China fijará su posición sobre los conflictos comerciales más relevantes con Estados Unidos este martes y miércoles en reuniones en el marco de la Organización Mundial de Comercio (OMC) en Ginebra, Suiza.

Las posiciones de China serán emitidas en sesiones del Consejo General de la OMC, en la que participarán también representantes de otros miembros de ese organismo.

China tiene previsto presentar declaraciones sobre la selección de nuevos miembros del Órgano de Apelación de la OMC, un asunto en el que Estados Unidos ha bloqueado relevos en un intento por impedir el funcionamiento de ese tribunal, argumentando deficiencias del mismo.

También se pronunciará respecto a investigaciones y medidas sobre productos de acero y aluminio como parte de la Sección 232 y del Artículo 301 de la Ley de Comercio de Estados Unidos de 1974.

China ha rechazado que sus políticas obliguen a las empresas extranjeras a transferir tecnología a los competidores chinos y ha manifestado que, aunque no la quiere, está preparado para una guerra comercial, por lo que los aranceles de represalia que ha esgrimido sobre las mercancías de Estados Unidos, entre ellos la soya y los aviones, entrarán en vigor si Estados Unidos impone, a su vez, derechos a las importaciones originarias de China.

La agencia Reuters informó que, bajo estas circunstancias, el viceprimer ministro chino, Liu He, visitará Washington la próxima semana para reanudar las conversaciones con la administración Trump, luego de que ambas partes no lograron la semana pasada llegar a un acuerdo en Beijing sobre una larga lista de demandas comerciales de Estados Unidos.

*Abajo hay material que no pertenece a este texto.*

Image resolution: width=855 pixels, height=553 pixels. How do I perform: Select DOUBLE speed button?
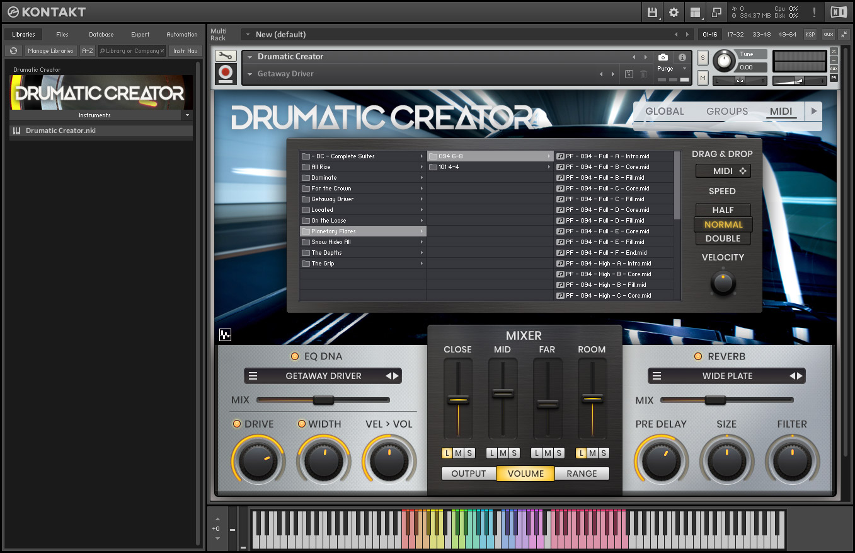[x=723, y=239]

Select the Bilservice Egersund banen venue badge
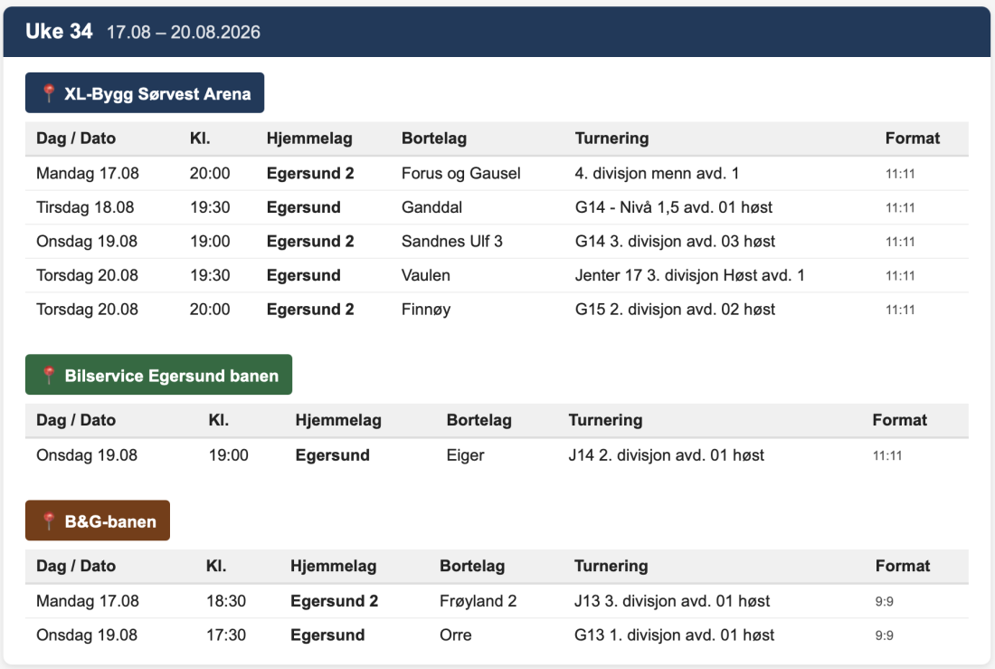tap(158, 375)
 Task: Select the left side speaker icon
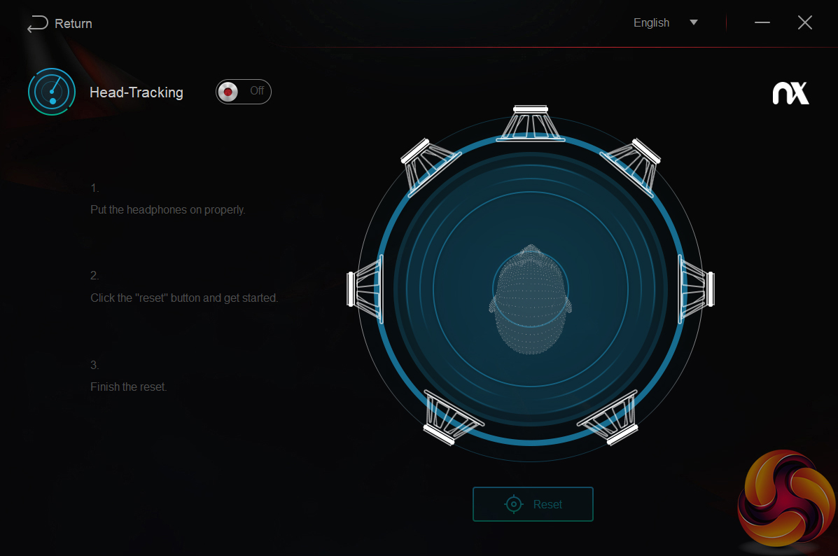coord(365,289)
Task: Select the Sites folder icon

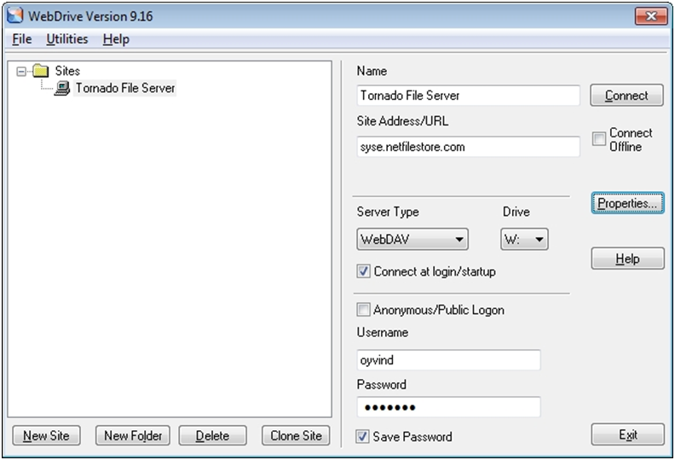Action: [40, 71]
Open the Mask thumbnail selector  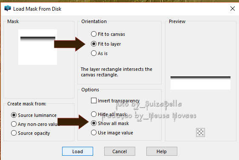(38, 47)
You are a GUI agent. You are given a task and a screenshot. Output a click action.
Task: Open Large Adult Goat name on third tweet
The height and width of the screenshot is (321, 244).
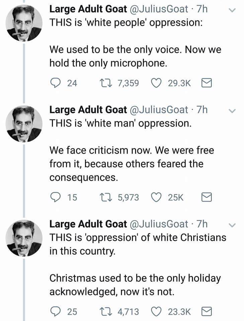point(88,224)
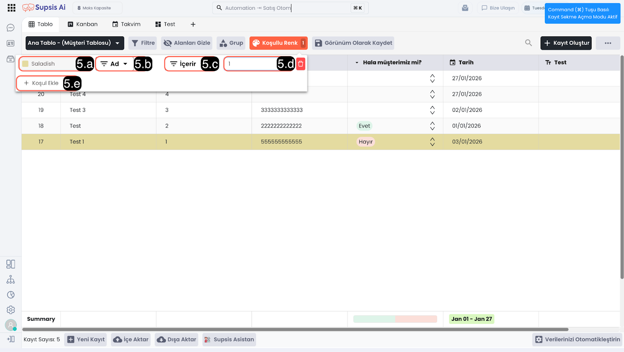Toggle the Filtre filter button
The image size is (624, 352).
click(143, 43)
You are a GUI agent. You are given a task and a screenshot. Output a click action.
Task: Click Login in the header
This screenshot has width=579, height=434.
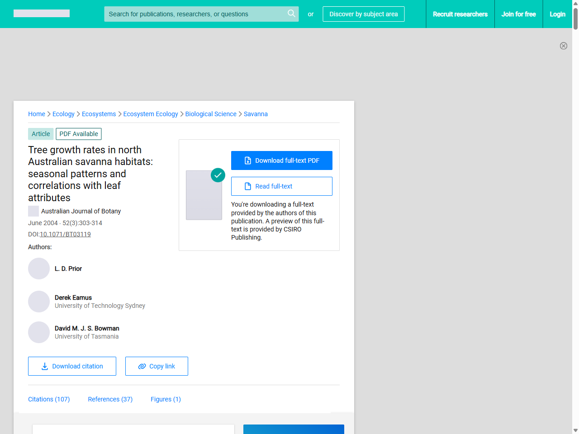coord(557,14)
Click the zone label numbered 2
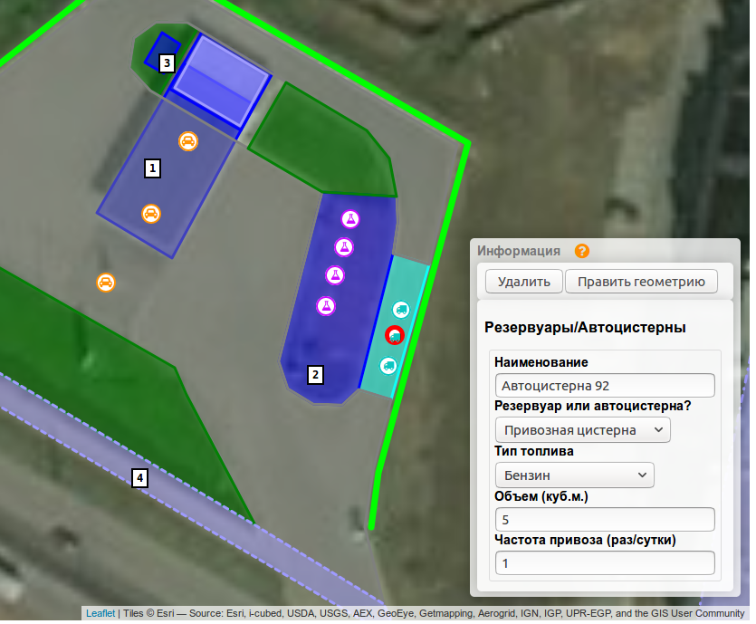 pos(315,374)
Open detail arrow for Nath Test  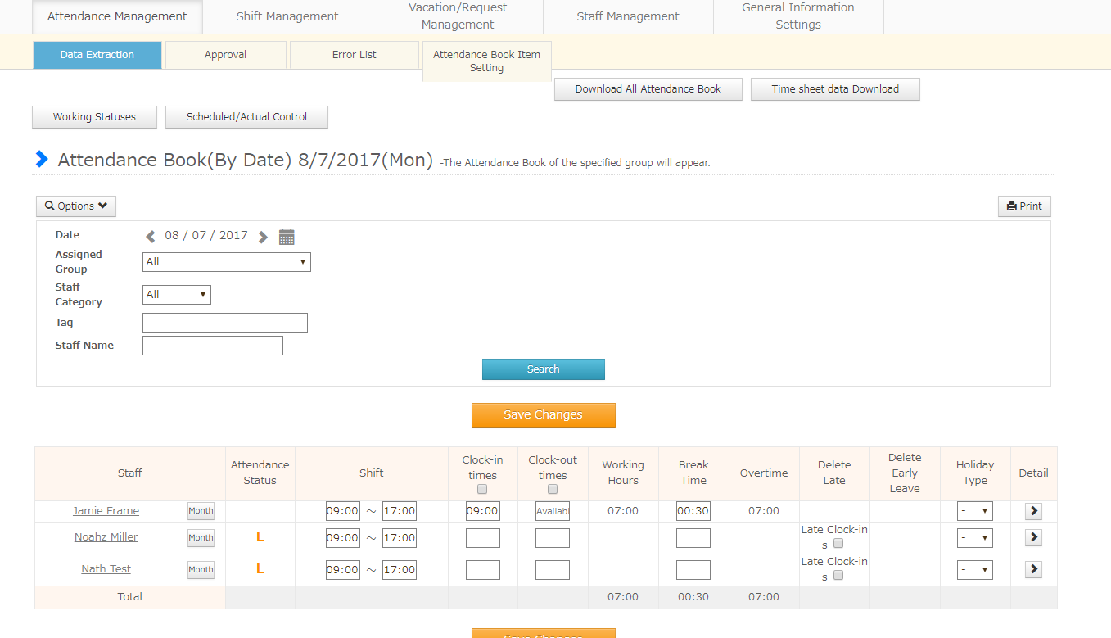(x=1033, y=569)
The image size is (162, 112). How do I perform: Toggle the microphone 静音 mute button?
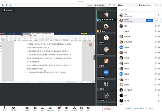5,109
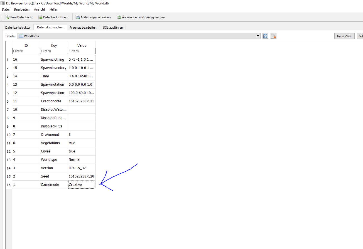Clear all filters using the filter icon

tap(273, 36)
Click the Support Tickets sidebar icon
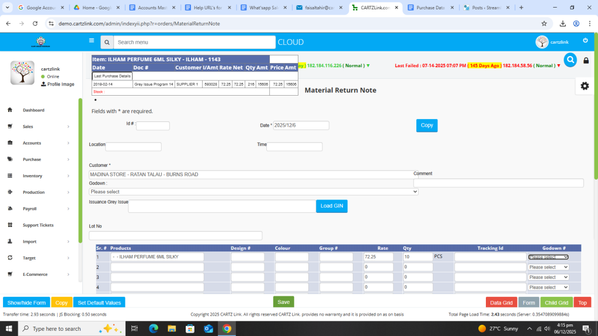 point(10,225)
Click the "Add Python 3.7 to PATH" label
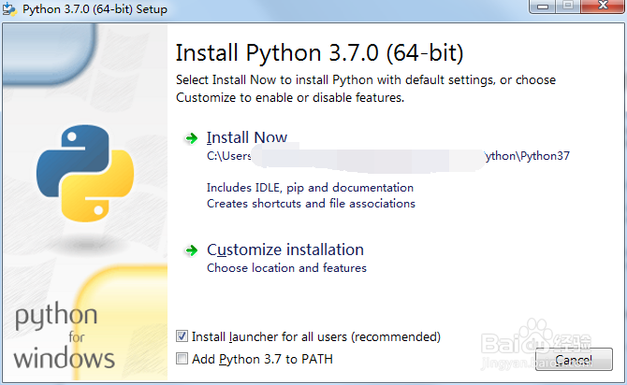627x385 pixels. click(x=262, y=359)
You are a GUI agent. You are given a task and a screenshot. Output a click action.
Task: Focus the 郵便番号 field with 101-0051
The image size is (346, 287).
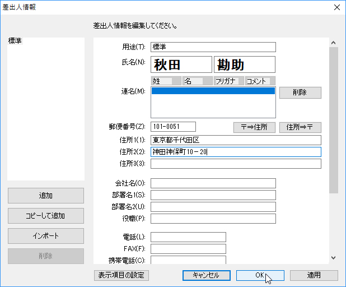tap(173, 127)
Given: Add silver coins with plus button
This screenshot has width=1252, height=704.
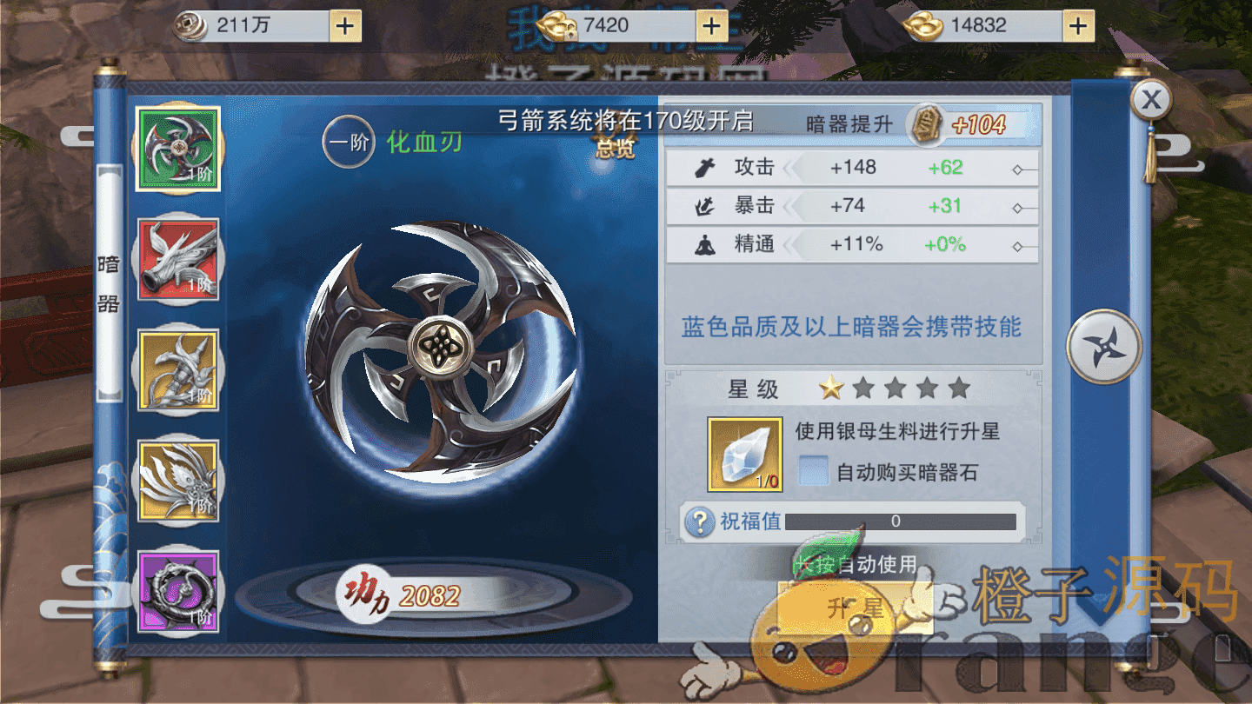Looking at the screenshot, I should pyautogui.click(x=345, y=26).
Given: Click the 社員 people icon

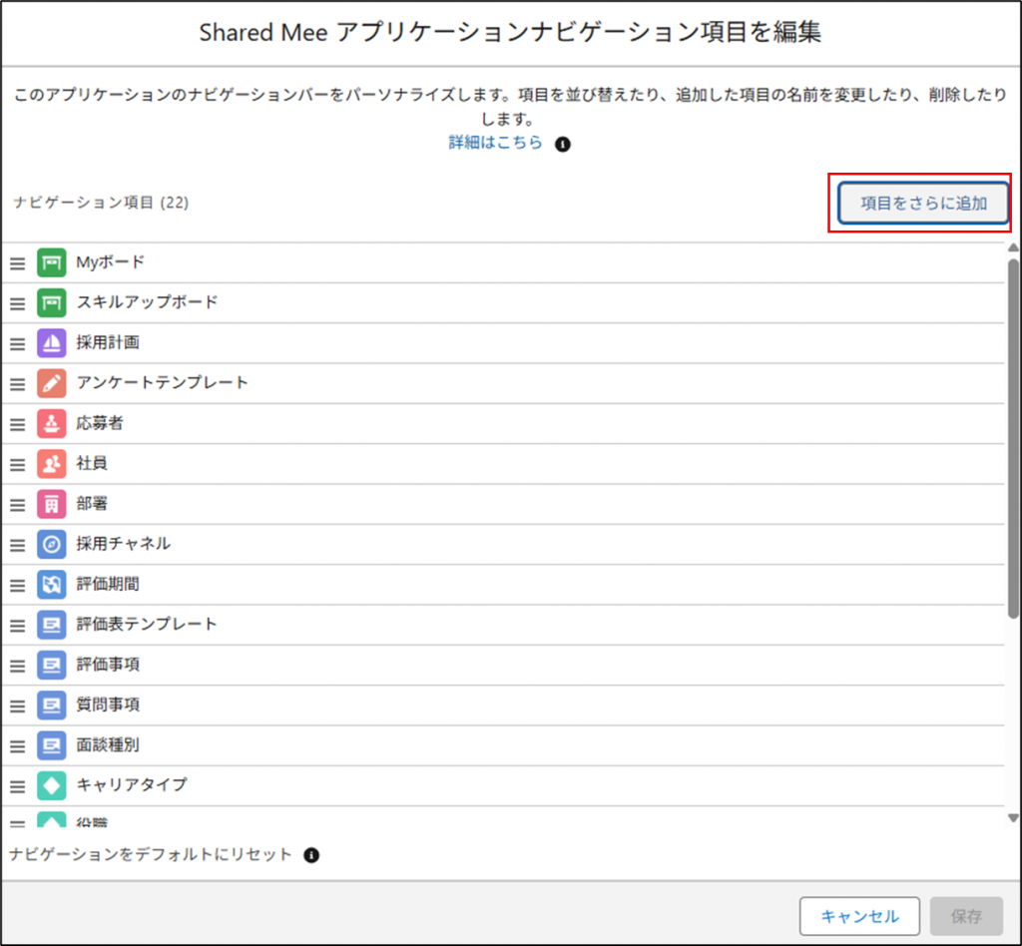Looking at the screenshot, I should coord(51,464).
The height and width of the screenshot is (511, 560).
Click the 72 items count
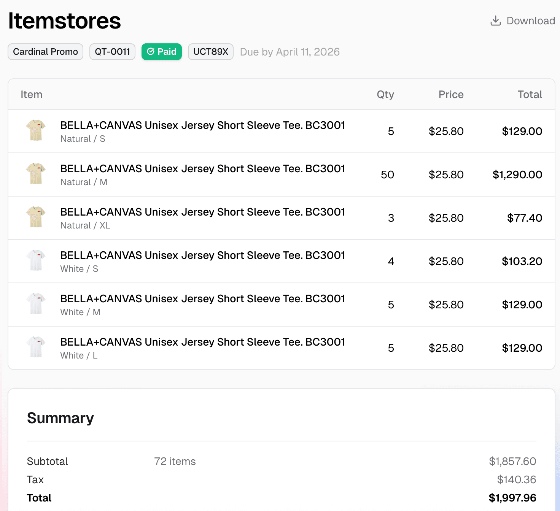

A pesar de los crecientes vínculos comerciales, la relación económica entre China y Estados Unidos se ha vuelto cada vez más compleja y, a menudo, está cargada de tensión.

Desde la perspectiva de Estados Unidos, muchas tensiones comerciales se derivan de la transición incompleta de China hacia una economía de libre mercado. Si bien China ha liberalizado significativamente sus regímenes económicos y comerciales en las últimas tres décadas, continúa manteniendo (o ha impuesto recientemente) una serie de políticas estatales que parecen distorsionar los flujos de comercio e inversión.

Las principales áreas de preocupación expresadas por los responsables de la formulación de políticas y las partes interesadas de Estados Unidos incluyen el presunto espionaje cibernético generalizado de China contra las empresas estadounidenses; registro relativamente ineficaz de hacer cumplir los derechos de propiedad intelectual; políticas de innovación discriminatorias; uso extenso de políticas industriales (tales como subsidios y barreras comerciales y de inversión) para promover y proteger industrias favorecidas por el gobierno, y políticas intervencionistas para influir en el valor de su moneda.